Since the assassination attempt on Victoria, it seemed to Portia that she had not had a moment to herself. The queen was more demanding than ever, as if punishing her for not being there on the day it happened. She spent every moment on tenterhooks, awaiting a summons, and when it didn’t come, worried she might have missed it.

Consequently, she felt limp, her head aching, and at night she wanted nothing more than to lie down and sleep. But even that was denied her, because when she tried to sink into blessed oblivion, there was someone waiting for her in the shadows.

Marcus.

It was as if he was there, in her bed, smiling his lazy, sensual smile. She wanted him with a fierceness that unnerved her, she ached for him. And while night after night he still came to her in her thoughts and her dreams, he wasn’t really here.

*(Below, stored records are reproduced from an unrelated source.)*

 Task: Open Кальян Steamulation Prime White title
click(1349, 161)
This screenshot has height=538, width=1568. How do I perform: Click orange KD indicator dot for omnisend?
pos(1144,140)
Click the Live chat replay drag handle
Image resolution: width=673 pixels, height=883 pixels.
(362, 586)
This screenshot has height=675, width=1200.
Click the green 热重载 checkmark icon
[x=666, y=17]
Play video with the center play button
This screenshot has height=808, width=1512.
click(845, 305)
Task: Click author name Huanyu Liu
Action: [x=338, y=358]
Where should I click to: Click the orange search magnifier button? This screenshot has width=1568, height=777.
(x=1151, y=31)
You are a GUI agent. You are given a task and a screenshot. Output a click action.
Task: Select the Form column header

She hadn’t heard from him. Not even a letter she could tear up and return to him. Not even his uninvited presence at the latest opera or ballet. He had vanished as if he’d never been. And although she refused to admit it to herself, she missed him dreadfully. Not just for his body and his kisses. She needed him to make her laugh, to allow her to see the ridiculous side of life.

And now the statue of Lord Ellerslie, commissioned by the queen when he died, was finished. It stood on a plinth at the entrance to Green Park; Lord Ellerslie in his great coat, his shoulders in their characteristic stoop, as if he were contemplating some invisible battlefield.

It was as if he had never died, she thought, knowing she was being unfair and unkind, and yet unable not to feel suffocated by the memory of a man she’d hardly known. But the statue had to be unveiled, and she knew she had to be there, beside the queen, in her role as the angel in widow’s weeds.

Oh yes, she knew what they called her. She had once been flattered by it, but now found it a sign of how little the public understood her. She was no angel, she was a flesh and blood woman, and she made mistakes and felt sad and happy and afraid. Why wouldn’t they let her be herself?

And why did it matter to her these days so much more than it used to?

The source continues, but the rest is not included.